Exercises:
1. Transcribe the R help pages, starting at "Nutritional data for" and ending at "following 3 variables.".
2. Pick up the R help pages on the McDonalds data and Metropolis sampling where they stop, and continue them.

Passage to read:
▶

Nutritional data for McDonalds Sandwiches
Description
Serving size and calories for a selection of sandwiches from McDonalds
Usage
mcdonalds
Format
A data frame with 11 observations on the following 3 variables.
- Sandwich
name of sandwich
- Size
serving size in grams
- Calories
calories of sandwich
Source
McDonalds restaurant
Metropolis sampling of a continuous distribution
Description
Implements Metropolis sampling for an arbitrary continuous probability distribution
Usage
metropolis(logpost, current, C, iter, ...)
Arguments
logpost |
function definition of the log probability function |
current |
starting value of algorithm |
C |
half-width of proposal interval |
iter |
number of iterations |
... |
other inputs needed in logpost function |
Value
S |
vector of simulated values |
accept_rate |
acceptance rate of algorithm |
Author(s)
Jim Albert
Examples
lpost <- function(theta, s){
dnorm(s$ybar, theta, s$se, log = TRUE) +
dcauchy(theta, s$loc, s$scale, log = TRUE)
}
s <- list(ybar = 20,
se = 0.4,
loc = 10,
scale = 2)
post <- metropolis(lpost, 10, 20, 100, s)

◀

Dataset section:
▶

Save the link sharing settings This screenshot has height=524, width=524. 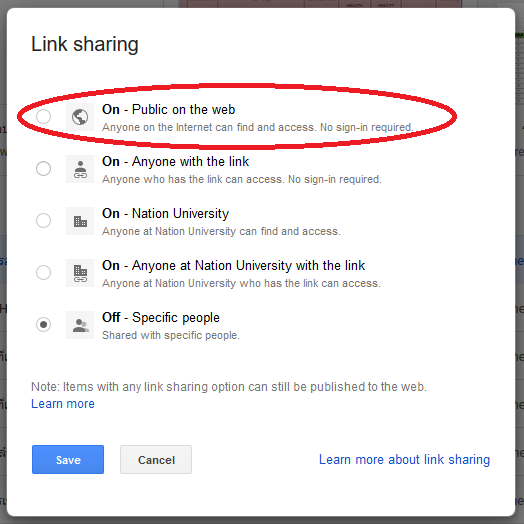click(x=68, y=460)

◀

Responses for each task:
1.
Nutritional data for McDonalds Sandwiches
Description
Serving size and calories for a selection of sandwiches from McDonalds
Usage
mcdonalds
Format
A data frame with 11 observations on the following 3 variables.

2.
Movies Sales Data
Description
Weekend and gross sales for a selection of movies released in 2017
Usage
movies2017
Format
A data frame with 10 observations on the following 3 variables.
- Movie
name of movie
- Weekend
opening weekend sales in millions of dollars
- Gross
gross sales in millions of dollars
Source
Internet Movie Database
Basketball Shooting Data for Point Guards
Description
Field goal and free throw shooting data for a collection of great NBA point guards
Usage
nba_guards
Format
A data frame with 230 observations on the following 6 variables.
- Player
name of player
- Age
age of player
- FG
field goals
- FGA
field goal attempts
- FT
free throws
- FTA
free throw attempts
Source
Data collected from Basketball-Reference.com.
Displays Area Under a Normal Curve
Description
Computes and Displays Area Under a Normal Curve
Usage
normal_area(lo, hi, normal_pars, Color = "orange")
Arguments
lo |
lower bound of interval |
hi |
upper bound of interval |
normal_pars |
vector of mean and standard deviation of the normal curve |
Color |
color of shading in plot |
Value
ggplot2 object containing the graphical display.
Author(s)
Jim Albert
Examples
lo <- 10
hi <- 20
normal_pars <- c(25, 10)
normal_area(lo, hi, normal_pars)
Draws a Normal Curve
Description
Draws a Normal Curve
Usage
normal_draw(normal_pars, Color = "red")
Arguments
normal_pars |
vector of mean and standard deviation of the normal curve |
Color |
color of line in plot |
Value
ggplot2 object containing the graphical display.
Author(s)
Jim Albert
Examples
normal_pars <- c(2, 1)
normal_draw(normal_pars)
Probability Interval for a Normal Curve
Description
Computes "equal-tails" probability interval for a normal curve
Usage
normal_interval(prob, normal_pars, Color = "orange")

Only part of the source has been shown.